Start of Exercise data

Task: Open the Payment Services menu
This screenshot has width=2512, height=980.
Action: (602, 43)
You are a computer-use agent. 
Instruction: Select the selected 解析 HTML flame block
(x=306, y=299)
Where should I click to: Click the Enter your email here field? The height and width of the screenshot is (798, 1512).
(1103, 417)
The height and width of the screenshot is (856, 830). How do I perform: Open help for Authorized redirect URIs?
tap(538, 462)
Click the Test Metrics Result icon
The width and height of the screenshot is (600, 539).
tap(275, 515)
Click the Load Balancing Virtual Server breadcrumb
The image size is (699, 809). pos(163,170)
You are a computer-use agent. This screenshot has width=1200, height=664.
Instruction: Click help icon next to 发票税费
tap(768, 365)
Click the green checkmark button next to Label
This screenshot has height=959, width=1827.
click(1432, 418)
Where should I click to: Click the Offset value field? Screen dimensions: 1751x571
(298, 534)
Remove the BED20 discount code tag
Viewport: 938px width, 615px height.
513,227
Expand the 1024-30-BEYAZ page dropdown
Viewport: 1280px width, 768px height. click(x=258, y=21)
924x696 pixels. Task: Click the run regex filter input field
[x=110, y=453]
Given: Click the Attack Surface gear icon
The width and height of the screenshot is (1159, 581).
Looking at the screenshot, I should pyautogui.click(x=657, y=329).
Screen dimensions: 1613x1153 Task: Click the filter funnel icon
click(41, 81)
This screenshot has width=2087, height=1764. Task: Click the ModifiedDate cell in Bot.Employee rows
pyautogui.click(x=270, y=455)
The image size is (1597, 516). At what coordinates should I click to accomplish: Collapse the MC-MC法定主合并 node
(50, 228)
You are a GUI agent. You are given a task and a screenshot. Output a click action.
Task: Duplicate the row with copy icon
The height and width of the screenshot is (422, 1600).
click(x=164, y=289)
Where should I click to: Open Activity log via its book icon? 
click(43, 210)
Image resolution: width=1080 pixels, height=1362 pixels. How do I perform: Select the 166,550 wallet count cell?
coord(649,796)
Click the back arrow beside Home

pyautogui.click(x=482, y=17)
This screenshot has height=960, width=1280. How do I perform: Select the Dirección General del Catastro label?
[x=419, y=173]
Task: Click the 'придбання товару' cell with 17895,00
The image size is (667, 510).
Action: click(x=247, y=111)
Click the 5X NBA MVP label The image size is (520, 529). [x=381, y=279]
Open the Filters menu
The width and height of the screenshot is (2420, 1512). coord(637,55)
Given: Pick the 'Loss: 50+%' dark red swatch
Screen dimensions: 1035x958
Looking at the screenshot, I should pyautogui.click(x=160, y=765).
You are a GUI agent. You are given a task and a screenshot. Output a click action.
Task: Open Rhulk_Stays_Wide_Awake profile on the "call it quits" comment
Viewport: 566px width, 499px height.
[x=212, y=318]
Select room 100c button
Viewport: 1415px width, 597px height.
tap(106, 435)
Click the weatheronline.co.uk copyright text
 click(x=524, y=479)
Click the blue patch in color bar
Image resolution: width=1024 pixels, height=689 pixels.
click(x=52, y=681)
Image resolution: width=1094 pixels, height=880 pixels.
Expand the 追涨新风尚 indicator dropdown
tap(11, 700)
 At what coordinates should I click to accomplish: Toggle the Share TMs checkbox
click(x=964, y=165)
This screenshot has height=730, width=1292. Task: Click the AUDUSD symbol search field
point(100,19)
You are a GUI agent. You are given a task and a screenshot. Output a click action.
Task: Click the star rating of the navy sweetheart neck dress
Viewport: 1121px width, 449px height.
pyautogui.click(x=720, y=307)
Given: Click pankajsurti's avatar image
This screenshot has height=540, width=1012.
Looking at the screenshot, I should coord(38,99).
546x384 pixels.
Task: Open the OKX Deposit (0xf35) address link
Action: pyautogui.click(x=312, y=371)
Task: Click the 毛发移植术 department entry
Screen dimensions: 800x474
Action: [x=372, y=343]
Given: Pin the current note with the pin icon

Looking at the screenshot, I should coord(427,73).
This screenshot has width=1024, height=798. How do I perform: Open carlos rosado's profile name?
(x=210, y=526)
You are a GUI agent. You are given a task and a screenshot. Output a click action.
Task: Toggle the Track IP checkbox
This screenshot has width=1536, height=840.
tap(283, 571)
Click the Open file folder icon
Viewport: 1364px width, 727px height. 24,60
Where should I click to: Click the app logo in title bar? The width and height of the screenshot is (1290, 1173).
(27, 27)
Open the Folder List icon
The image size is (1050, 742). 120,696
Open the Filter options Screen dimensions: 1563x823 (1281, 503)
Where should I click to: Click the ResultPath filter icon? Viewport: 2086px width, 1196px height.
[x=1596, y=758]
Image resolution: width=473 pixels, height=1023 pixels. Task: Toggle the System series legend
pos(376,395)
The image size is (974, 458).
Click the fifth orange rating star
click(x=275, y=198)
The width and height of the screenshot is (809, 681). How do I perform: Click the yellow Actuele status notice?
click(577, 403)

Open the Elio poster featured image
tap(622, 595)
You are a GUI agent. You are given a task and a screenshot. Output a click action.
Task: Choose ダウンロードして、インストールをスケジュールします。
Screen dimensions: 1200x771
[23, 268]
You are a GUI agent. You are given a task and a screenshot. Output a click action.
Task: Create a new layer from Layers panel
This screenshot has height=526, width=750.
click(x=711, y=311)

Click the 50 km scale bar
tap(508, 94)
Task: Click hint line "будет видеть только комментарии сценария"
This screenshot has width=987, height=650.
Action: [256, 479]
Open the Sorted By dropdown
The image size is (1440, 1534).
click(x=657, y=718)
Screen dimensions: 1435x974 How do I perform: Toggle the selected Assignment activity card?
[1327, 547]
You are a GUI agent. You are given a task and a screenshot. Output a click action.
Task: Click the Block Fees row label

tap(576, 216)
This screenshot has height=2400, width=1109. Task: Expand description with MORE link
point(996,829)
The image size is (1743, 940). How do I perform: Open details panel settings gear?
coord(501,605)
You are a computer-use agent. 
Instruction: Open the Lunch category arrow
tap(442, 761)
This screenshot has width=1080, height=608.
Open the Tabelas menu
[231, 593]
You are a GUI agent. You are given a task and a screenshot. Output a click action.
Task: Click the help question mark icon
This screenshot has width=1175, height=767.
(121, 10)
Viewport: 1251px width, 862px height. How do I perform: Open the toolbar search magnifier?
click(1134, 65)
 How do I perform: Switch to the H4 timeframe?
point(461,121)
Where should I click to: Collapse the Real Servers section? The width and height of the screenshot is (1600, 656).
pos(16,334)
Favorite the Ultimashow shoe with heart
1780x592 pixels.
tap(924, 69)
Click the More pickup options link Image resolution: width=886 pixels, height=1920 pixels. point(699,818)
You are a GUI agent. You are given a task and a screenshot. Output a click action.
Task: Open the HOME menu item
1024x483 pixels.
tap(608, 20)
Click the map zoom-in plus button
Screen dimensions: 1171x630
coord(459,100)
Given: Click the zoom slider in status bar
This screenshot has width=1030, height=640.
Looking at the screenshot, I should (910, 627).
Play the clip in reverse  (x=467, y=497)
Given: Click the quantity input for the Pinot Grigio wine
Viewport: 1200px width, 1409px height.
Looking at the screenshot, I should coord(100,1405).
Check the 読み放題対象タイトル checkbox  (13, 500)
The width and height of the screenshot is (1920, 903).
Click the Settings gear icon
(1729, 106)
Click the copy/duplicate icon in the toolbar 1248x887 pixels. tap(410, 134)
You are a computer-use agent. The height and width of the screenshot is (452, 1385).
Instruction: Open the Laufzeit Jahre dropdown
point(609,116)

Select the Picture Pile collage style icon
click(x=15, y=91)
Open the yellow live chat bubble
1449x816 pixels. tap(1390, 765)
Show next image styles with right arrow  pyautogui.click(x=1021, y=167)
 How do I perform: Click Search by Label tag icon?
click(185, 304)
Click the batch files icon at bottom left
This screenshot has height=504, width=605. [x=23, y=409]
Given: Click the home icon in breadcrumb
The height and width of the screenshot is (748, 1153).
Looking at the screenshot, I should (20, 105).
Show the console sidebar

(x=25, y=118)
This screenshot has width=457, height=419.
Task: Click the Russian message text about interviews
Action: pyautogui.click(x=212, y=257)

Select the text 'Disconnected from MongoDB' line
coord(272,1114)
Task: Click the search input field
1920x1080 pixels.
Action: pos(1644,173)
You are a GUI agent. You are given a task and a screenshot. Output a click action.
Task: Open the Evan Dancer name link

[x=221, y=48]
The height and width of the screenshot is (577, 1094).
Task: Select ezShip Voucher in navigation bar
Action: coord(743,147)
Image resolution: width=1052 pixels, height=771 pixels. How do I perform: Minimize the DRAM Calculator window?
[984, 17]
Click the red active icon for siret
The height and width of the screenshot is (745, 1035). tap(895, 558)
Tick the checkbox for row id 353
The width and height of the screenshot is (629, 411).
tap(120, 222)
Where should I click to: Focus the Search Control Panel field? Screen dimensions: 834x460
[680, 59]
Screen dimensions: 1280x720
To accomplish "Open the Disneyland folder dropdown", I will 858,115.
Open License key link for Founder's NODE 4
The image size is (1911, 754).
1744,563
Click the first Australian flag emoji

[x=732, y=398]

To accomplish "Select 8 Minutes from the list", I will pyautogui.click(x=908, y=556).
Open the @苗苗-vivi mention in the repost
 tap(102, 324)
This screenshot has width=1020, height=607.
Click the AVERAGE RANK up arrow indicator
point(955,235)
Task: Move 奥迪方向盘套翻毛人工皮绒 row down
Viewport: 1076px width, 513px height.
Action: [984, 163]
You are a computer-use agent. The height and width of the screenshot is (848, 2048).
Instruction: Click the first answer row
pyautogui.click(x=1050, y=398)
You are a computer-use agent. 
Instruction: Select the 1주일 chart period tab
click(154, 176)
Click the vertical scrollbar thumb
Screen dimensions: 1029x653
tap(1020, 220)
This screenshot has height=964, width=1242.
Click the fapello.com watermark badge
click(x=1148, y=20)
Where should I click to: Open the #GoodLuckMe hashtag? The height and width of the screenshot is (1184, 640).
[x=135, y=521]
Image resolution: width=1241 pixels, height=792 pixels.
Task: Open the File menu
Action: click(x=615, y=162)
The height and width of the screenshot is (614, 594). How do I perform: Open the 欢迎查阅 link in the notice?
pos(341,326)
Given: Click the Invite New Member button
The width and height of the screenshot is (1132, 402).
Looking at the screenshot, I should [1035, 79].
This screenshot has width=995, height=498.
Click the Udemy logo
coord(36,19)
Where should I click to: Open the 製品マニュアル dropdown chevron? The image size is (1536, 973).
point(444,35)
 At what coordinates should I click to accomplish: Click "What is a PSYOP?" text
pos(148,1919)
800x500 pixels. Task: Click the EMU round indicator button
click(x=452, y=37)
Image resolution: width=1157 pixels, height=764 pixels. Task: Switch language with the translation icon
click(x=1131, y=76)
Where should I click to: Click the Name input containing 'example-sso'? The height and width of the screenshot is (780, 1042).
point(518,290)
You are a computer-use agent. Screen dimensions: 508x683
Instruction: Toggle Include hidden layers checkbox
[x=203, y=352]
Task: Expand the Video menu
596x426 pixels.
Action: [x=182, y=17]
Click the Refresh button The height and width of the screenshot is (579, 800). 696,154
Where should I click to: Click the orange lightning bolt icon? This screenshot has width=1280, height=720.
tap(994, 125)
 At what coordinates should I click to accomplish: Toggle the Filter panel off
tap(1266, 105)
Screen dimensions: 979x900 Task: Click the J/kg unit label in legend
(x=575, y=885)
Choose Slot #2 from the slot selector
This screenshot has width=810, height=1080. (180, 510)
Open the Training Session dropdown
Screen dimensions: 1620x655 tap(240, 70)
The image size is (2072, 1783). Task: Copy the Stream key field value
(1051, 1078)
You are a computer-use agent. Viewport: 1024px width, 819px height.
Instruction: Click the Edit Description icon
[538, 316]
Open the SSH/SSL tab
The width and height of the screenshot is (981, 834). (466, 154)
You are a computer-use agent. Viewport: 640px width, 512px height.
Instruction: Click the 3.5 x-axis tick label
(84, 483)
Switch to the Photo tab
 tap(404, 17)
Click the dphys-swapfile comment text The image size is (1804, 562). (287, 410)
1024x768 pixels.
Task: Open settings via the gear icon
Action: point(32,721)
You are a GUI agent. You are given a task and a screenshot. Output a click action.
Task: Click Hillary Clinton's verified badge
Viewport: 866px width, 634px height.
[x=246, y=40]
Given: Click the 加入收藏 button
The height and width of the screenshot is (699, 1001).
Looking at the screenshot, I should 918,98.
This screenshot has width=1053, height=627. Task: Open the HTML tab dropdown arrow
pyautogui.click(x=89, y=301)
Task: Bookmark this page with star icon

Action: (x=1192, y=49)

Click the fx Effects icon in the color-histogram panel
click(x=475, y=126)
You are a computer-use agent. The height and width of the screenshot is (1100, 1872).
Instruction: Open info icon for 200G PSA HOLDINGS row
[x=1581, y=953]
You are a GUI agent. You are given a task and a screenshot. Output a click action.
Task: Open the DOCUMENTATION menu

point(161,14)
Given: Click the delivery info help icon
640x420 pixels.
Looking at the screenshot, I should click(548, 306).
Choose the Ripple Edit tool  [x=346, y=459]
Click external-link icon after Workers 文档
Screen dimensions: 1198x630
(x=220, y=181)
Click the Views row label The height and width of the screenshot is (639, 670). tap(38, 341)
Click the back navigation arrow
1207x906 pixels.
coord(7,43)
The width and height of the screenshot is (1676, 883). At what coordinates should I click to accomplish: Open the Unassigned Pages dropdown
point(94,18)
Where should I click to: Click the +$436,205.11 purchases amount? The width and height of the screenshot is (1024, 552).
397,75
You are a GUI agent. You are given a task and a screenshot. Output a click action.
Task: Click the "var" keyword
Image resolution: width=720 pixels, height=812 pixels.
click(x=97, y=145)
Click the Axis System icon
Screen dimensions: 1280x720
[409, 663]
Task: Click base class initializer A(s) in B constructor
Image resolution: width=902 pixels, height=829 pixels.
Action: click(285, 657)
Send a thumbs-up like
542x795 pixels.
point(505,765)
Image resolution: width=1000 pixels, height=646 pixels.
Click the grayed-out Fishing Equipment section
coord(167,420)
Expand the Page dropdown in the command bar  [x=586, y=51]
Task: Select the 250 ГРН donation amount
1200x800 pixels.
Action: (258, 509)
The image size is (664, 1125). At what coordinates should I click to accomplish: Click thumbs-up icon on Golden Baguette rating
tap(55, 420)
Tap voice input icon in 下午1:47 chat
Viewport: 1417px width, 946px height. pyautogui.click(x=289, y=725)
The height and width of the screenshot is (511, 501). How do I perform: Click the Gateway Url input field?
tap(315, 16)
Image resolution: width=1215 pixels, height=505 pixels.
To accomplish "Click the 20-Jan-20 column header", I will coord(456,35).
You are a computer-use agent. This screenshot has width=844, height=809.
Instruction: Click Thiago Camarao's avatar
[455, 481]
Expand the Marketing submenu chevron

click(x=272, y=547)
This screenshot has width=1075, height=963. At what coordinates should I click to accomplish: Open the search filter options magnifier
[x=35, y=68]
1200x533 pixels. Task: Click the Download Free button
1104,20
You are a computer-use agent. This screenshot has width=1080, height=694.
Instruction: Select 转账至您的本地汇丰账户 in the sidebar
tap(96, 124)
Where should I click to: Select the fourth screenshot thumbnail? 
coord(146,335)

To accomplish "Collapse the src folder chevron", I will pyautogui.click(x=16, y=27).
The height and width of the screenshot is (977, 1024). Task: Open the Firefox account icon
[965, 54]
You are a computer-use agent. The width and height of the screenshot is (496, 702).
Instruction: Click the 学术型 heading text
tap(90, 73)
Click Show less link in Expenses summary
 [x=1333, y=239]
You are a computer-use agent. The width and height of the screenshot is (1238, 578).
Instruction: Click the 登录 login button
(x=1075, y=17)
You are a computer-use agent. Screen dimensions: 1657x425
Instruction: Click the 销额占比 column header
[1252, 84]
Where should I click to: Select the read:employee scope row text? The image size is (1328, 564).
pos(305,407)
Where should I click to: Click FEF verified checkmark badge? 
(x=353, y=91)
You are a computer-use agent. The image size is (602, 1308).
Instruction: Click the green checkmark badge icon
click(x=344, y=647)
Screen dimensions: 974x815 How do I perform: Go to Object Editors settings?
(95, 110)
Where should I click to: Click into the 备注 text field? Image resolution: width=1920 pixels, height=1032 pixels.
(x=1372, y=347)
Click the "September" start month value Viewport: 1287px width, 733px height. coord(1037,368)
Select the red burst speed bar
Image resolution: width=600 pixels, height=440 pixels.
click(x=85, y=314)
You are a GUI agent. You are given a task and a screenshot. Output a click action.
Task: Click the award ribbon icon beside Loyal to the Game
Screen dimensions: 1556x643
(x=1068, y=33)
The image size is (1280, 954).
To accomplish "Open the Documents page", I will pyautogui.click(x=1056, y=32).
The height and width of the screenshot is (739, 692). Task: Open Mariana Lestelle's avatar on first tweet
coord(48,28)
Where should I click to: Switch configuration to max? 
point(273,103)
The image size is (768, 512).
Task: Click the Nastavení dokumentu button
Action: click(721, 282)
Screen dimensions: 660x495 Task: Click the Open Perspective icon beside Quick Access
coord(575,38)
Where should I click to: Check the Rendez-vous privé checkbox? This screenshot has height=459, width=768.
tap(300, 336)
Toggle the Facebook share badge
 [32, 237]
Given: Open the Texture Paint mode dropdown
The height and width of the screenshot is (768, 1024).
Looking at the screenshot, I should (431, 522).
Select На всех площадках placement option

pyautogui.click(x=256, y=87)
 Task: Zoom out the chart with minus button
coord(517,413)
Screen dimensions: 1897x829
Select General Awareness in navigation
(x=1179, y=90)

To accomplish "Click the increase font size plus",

End of Exercise data

▶ [About this task]
Look through the listing and return each line containing the word "plus".

▶ [Reply]
Click the map zoom-in plus button
To accomplish "Click the increase font size plus",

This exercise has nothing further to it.